By Robert Preidt
WEDNESDAY, Feb. 1, 2017 (HealthDay News) -- Parents of children born with serious heart defects may be at high risk for post-traumatic stress disorder (PTSD) and other mental health problems, a new study suggests.
PTSD refers to anxiety and fear triggered by a past stressful event. Mental health issues in parents can put their children at risk for long-term health and behavioral problems, the researchers added.
"The parents need extra support and mental health treatment that is feasible and accessible, and one thing that we propose is integrating mental health screening and treatment into pediatric cardiology care," said study senior author Sarah Woolf-King.
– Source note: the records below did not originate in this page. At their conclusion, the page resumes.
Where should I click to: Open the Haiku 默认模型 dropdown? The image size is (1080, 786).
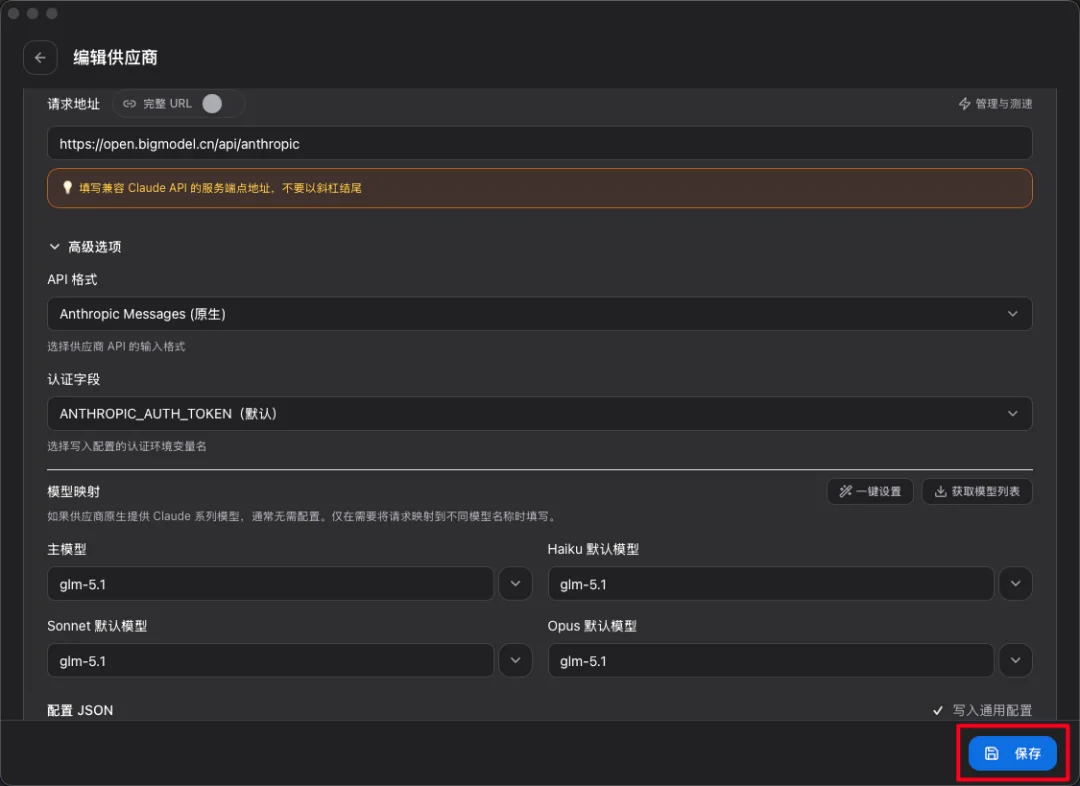[x=1015, y=583]
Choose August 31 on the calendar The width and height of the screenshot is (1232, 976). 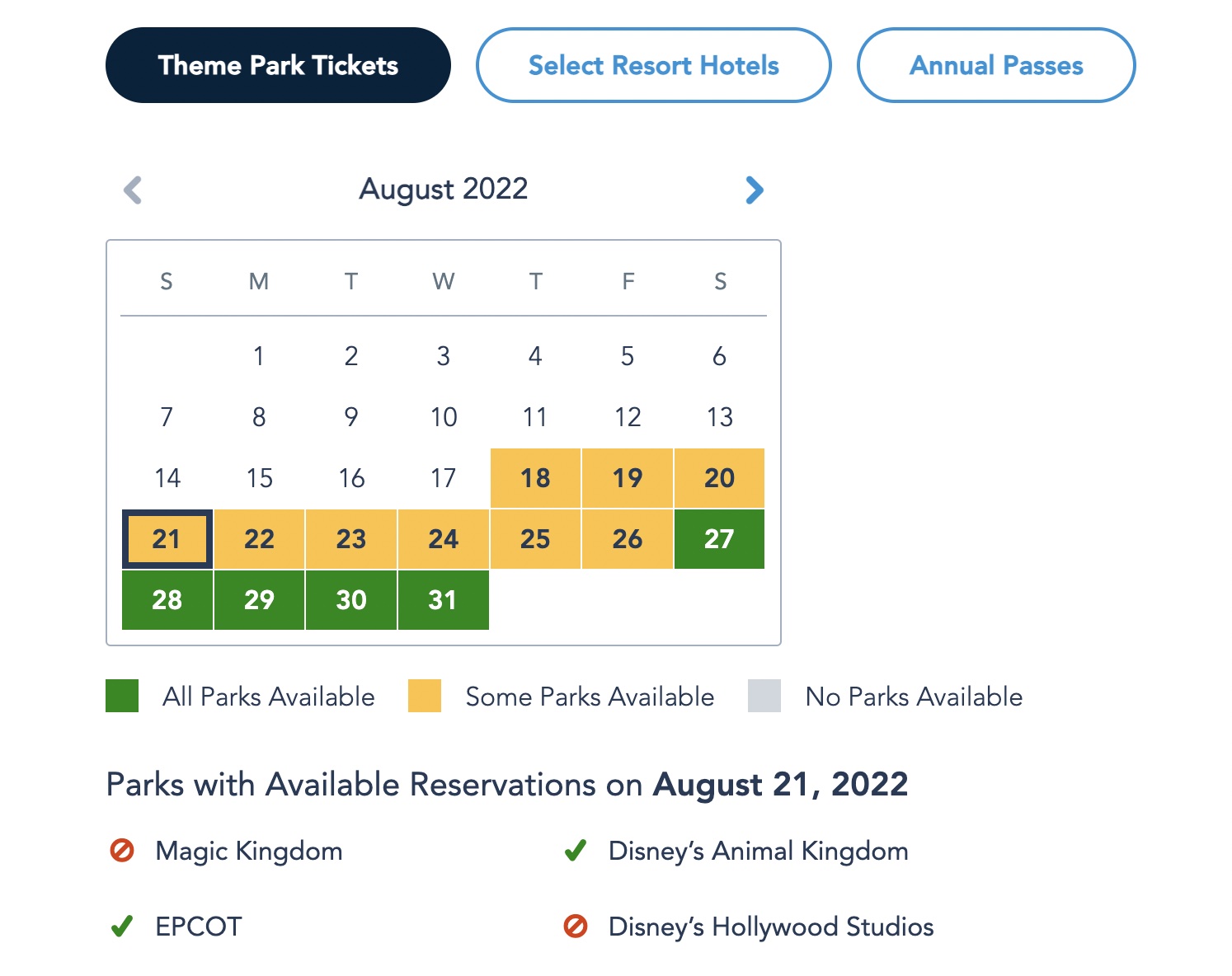[443, 600]
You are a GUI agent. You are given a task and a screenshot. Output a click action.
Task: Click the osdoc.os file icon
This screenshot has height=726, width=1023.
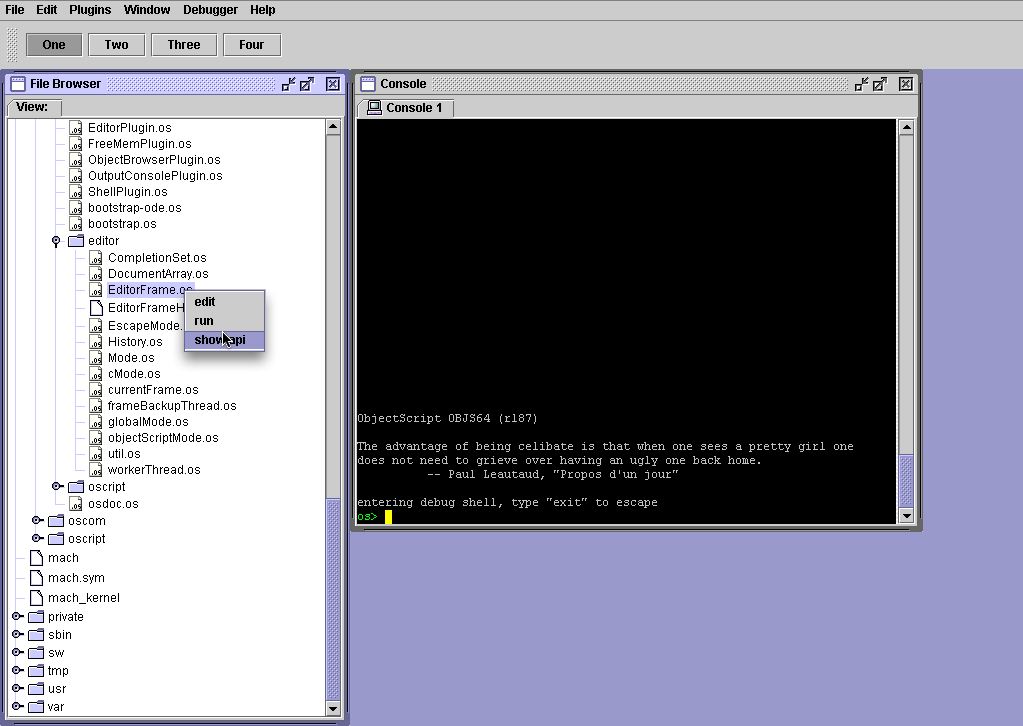pos(76,504)
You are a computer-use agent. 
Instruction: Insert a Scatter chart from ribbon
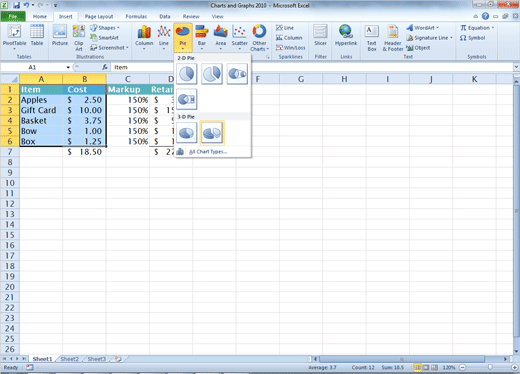239,37
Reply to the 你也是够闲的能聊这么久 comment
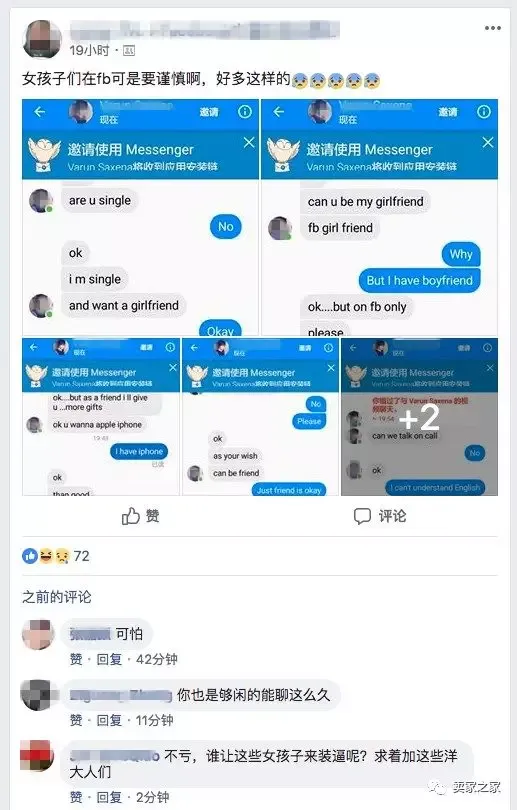This screenshot has width=517, height=810. click(109, 720)
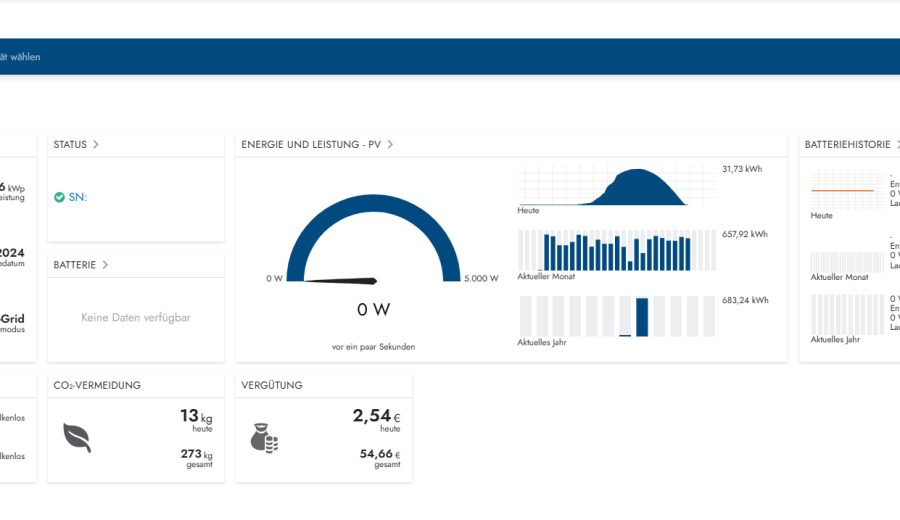This screenshot has height=520, width=900.
Task: Click the leaf icon in CO₂-Vermeidung card
Action: coord(77,438)
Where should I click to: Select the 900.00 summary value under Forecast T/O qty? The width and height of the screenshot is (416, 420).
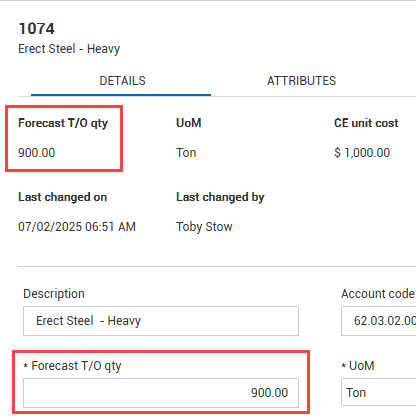37,153
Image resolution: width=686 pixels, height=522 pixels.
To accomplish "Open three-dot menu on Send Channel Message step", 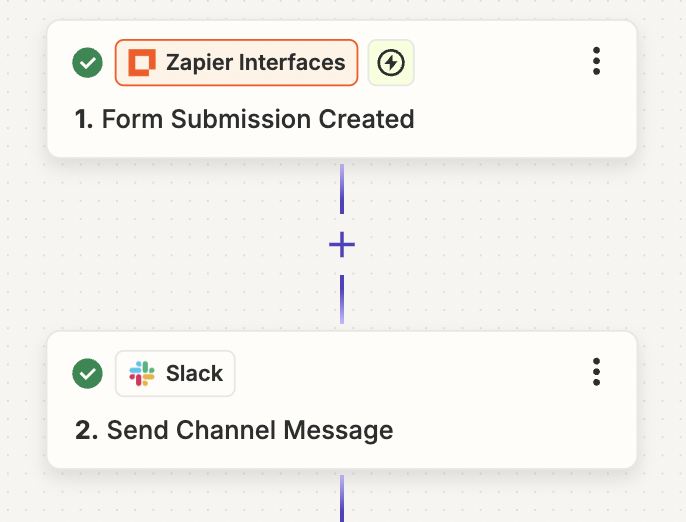I will [x=596, y=372].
She's an assistant professor in the psychology department at Syracuse University in Syracuse, N.Y.
"Health care providers on the front line of treatment for these parents could play a significant role in connecting them to care," she added.
These parents often have to cope with medical appointments, heart procedures and surgeries, long hospital stays, digestive or feeding issues and increased risk for major respiratory illnesses for their children, the researchers noted.
For these parents, "there is a real need for additional research on the severity, the course and the persistence of mental health problems over time," said Woolf-King.
In the general population, 3.5 percent have PTSD, 18 percent have had an anxiety disorder in the last year, and 9.5 percent have a mood disorder,. the study authors said.
The study, published online Feb. 1 in the Journal of the American Heart Association, also found that mothers of babies with serious heart birth defects are much more likely than fathers to experience PTSD.
"We're not 100 percent clear about why, but we think it has to do with, one, the first surgery typically occurs in the postpartum period when mothers are already at increased risk for mental health issues and, two, the care of the sick child can disproportionately fall on the mother," Woolf-King said in a journal news release.
Heart defects are the most common type of birth defect in the United States, occurring in nearly 40,000 births each year. Twenty-five percent of those cases require one or more heart surgeries in the first year of life, according to the U.S. Centers for Disease Control and Prevention.